I would suggest that teachers respond to the degree of expressive
clarity achieved by the student, above all. The teacher should
help the student to drive these two qualities as far as he or
she can. Then, when this is achieved, the tidying up can take
place. Indeed you can use a different coloured pen to hack into
all the 'naughties' which deviate from the norms you are training
the students to achieve.
What
are some of the do's and don't's?
Above all respond as a full human being to the stories and to
the tellings and to the expression of ideas, feelings, personality
and relationships much more than to the relatively minor issues
of grammatical accuracy, spelling, punctuation, etc.
The
language teacher must not destroy the story or destroy the student's
engagement in the storytelling and listening by over enthusiasm
for the language teaching potential of the story. It would be
mad to kill the goose which lays the golden eggs!
Can
you tell us a two minute story?
A girl was out walking when she heard and then she saw a tiger!

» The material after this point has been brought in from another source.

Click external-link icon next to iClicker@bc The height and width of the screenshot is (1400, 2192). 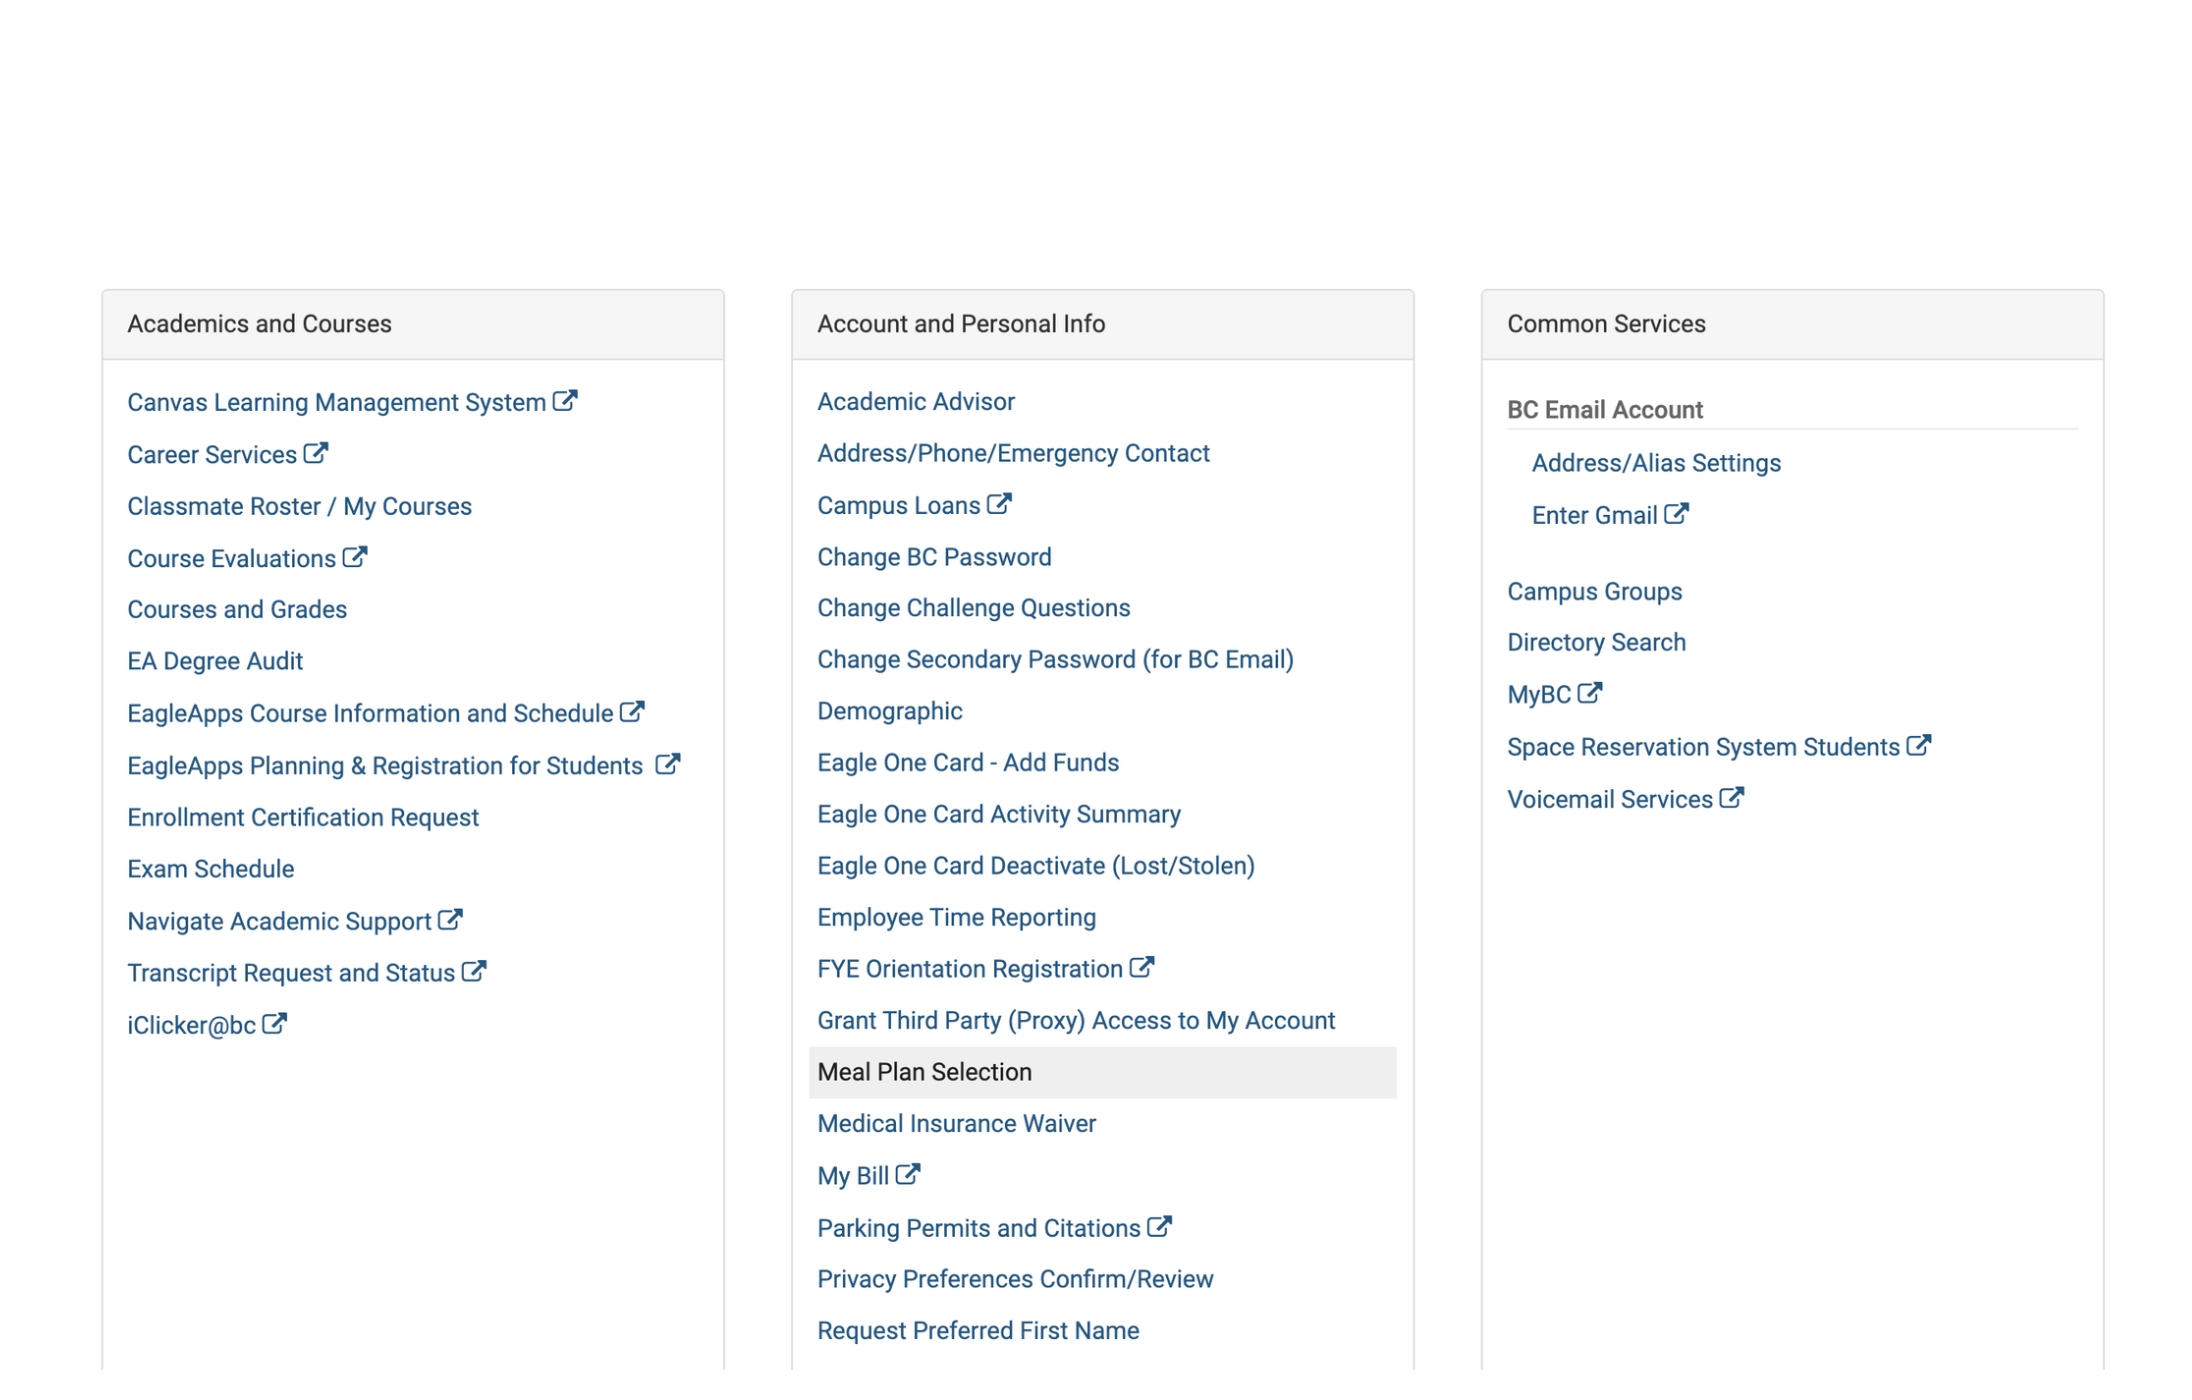point(274,1024)
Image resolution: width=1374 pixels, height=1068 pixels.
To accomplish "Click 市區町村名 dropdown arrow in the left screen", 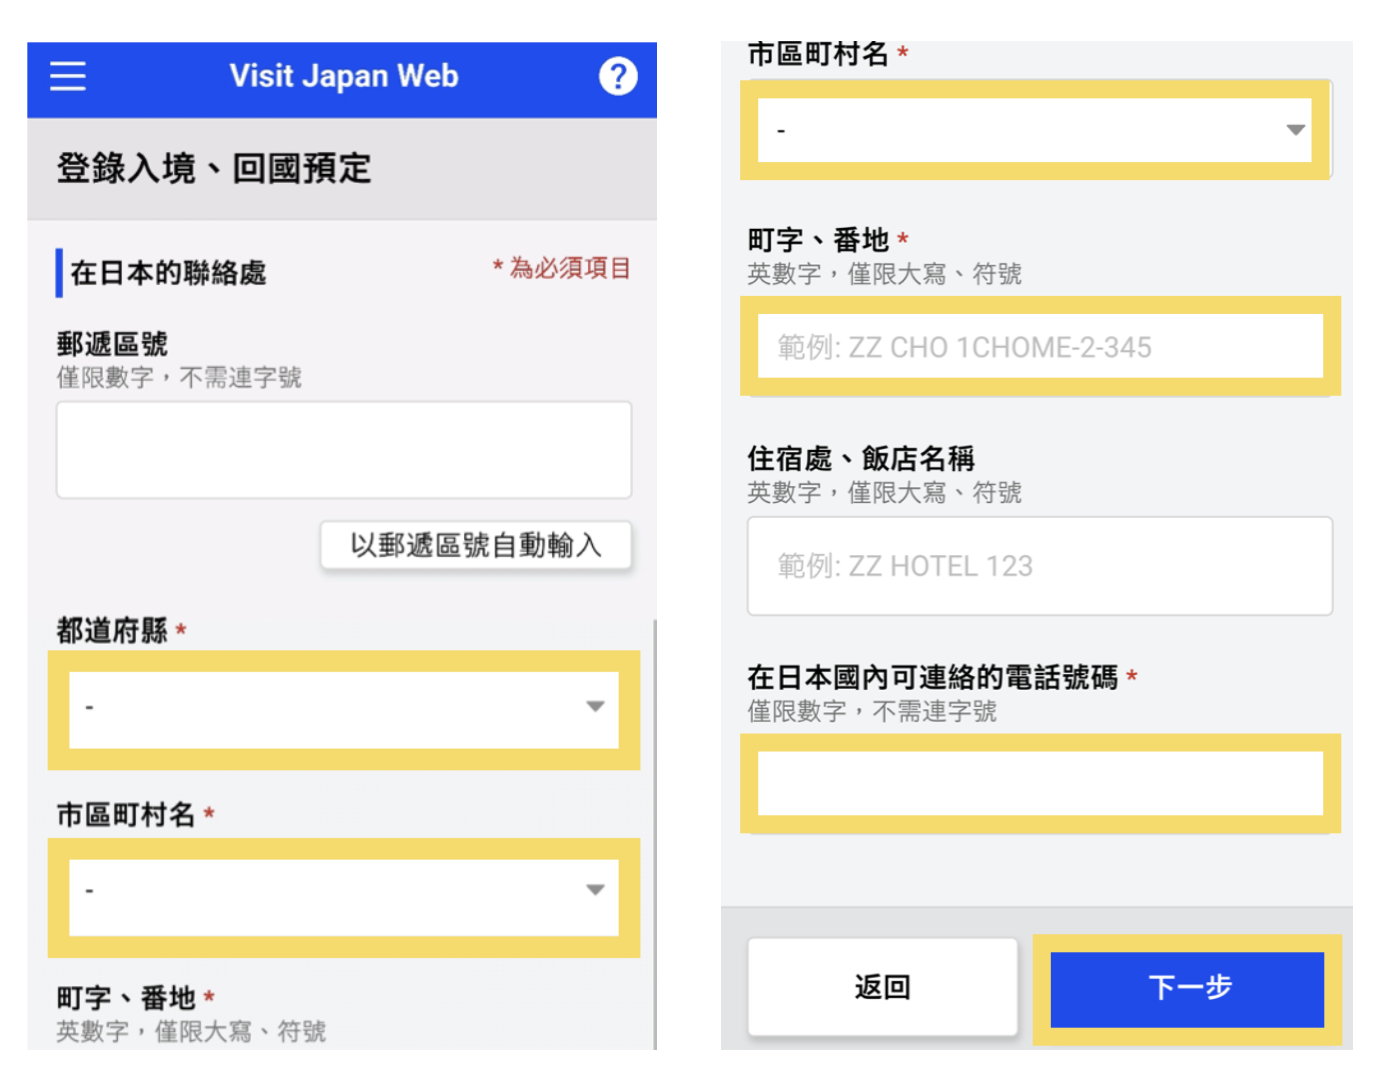I will 595,890.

She ran away from the tiger as fast as she could. She came to
a cliff. The tiger was behind her. There was a vine growing down
the cliff. She quickly climbed down the vine and escaped from
the tiger. The tiger looked down at her and growled and roared.
Then it fell asleep.
Everything was quiet, for a moment.
Then she heard a tiger roar. She looked up but the tiger above
her was still sleeping. She looked down and saw a tiger below
her!
She hung on to the vine. Then she heard a gnawing sound. She looked
up and saw that the vine passed in front of a mouse hole and she
saw a mouse gnawing at the vine so that it could get out of its
hole.
Up above was a tiger and down below her was a tiger and a mouse
was slowly gnawing through the vine. Then she felt the warmth
of the sun on her back and the warmth of the cliff, and she saw
the leaves of the vine tremouring in the breeze and she saw a
bunch of grapes hanging nearby. She reached out and broke off
a fat grape and ate it slowly, enjoying the succulent fruity liquid
against her lips and cooling her mouth and throat.